::: EXTRACTED DATA :::

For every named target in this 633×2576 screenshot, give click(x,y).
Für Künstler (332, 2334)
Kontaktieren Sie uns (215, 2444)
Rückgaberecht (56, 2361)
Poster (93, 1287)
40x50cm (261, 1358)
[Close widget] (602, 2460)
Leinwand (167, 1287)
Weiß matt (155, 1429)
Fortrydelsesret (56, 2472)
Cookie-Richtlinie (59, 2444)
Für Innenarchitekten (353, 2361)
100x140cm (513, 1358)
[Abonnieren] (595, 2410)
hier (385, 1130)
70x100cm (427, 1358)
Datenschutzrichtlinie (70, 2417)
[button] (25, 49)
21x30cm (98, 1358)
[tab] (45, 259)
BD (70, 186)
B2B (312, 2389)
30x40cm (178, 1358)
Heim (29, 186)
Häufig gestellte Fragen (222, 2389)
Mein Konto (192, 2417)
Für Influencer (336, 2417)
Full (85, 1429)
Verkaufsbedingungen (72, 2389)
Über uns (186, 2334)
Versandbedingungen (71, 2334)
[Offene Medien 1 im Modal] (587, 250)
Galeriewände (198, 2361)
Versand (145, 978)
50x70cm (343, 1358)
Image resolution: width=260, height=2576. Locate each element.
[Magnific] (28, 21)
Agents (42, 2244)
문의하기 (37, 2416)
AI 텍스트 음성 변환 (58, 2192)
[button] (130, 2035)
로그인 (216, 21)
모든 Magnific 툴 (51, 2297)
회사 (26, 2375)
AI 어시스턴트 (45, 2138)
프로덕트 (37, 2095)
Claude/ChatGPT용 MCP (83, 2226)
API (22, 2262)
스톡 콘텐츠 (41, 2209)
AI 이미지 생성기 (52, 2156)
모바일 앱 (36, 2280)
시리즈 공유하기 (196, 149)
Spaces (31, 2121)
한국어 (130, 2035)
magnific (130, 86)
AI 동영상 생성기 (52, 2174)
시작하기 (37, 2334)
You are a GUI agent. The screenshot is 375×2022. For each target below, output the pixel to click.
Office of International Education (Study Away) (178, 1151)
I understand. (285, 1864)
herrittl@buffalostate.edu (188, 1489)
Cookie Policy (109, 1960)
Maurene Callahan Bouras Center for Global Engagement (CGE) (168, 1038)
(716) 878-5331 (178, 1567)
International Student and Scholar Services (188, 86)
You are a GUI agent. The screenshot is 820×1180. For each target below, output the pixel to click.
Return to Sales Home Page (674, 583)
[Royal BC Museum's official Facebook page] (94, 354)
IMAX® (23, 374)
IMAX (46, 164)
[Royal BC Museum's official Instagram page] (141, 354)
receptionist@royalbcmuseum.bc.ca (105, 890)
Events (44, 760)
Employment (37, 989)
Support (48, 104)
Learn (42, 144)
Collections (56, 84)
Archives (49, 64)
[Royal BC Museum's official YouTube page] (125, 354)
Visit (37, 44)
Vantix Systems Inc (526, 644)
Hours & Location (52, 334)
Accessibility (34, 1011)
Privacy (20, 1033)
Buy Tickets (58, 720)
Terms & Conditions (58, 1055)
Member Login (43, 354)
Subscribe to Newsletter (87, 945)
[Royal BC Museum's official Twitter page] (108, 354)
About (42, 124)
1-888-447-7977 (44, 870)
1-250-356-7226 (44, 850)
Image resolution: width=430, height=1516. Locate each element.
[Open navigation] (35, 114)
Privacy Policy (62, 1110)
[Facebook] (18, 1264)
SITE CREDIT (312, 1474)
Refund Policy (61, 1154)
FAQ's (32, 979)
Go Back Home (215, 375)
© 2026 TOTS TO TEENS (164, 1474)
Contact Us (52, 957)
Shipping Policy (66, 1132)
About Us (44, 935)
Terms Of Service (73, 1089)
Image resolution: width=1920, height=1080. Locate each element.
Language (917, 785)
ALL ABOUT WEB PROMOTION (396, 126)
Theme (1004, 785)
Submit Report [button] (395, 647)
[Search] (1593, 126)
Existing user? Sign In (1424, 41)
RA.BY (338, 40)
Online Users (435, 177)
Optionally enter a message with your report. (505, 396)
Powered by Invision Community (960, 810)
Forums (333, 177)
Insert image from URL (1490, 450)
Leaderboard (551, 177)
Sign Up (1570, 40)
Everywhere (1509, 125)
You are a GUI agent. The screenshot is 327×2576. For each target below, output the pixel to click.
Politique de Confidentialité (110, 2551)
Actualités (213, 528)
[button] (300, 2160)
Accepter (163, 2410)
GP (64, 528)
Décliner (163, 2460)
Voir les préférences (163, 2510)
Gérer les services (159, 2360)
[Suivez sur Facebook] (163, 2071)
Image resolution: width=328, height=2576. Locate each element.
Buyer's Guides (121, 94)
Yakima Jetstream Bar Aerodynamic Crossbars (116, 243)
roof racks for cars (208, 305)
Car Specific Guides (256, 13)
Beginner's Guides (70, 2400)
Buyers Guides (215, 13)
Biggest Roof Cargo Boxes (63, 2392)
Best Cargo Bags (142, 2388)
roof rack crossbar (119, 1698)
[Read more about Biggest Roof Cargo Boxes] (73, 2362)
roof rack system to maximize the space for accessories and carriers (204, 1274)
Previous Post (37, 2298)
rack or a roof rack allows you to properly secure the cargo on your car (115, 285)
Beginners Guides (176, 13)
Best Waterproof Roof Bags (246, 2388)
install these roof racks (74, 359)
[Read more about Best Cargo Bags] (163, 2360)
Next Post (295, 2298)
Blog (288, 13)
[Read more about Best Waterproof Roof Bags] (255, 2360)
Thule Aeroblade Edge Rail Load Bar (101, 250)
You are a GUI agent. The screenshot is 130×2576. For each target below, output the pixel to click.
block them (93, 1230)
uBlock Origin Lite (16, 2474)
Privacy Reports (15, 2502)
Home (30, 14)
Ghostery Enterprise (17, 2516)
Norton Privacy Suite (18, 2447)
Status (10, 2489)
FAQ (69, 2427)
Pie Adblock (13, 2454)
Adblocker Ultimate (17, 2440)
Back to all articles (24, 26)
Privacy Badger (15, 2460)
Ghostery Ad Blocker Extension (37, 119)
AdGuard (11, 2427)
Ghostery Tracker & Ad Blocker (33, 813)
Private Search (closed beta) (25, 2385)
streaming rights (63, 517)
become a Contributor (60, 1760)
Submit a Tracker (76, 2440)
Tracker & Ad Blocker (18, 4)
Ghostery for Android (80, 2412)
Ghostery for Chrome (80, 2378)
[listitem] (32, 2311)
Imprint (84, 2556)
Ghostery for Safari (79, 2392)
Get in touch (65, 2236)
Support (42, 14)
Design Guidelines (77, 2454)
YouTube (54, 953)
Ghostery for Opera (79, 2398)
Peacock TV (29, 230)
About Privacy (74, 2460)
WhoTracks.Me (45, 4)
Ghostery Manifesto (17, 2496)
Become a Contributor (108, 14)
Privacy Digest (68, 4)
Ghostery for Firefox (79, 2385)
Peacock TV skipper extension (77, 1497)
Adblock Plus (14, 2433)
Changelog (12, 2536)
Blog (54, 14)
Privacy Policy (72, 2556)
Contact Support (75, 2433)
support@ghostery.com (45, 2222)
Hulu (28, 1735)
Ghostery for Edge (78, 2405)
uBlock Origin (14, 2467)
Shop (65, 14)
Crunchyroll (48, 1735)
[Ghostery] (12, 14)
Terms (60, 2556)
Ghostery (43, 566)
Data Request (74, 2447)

:::

• **WORK REQUEST**:
Give back exactly the lines of the listing above that run from the line with "100x140cm (513, 1358)" to the line with "모든 Magnific 툴 (51, 2297)", inclusive.

• **RESPONSE TO THIS EXERCISE**:
100x140cm (513, 1358)
[Abonnieren] (595, 2410)
hier (385, 1130)
70x100cm (427, 1358)
Datenschutzrichtlinie (70, 2417)
[button] (25, 49)
21x30cm (98, 1358)
[tab] (45, 259)
BD (70, 186)
B2B (312, 2389)
30x40cm (178, 1358)
Heim (29, 186)
Häufig gestellte Fragen (222, 2389)
Mein Konto (192, 2417)
Für Influencer (336, 2417)
Full (85, 1429)
Verkaufsbedingungen (72, 2389)
Über uns (186, 2334)
Versandbedingungen (71, 2334)
[Offene Medien 1 im Modal] (587, 250)
Galeriewände (198, 2361)
Versand (145, 978)
50x70cm (343, 1358)
Image resolution: width=260, height=2576. Locate each element.
[Magnific] (28, 21)
Agents (42, 2244)
문의하기 (37, 2416)
AI 텍스트 음성 변환 (58, 2192)
[button] (130, 2035)
로그인 (216, 21)
모든 Magnific 툴 (51, 2297)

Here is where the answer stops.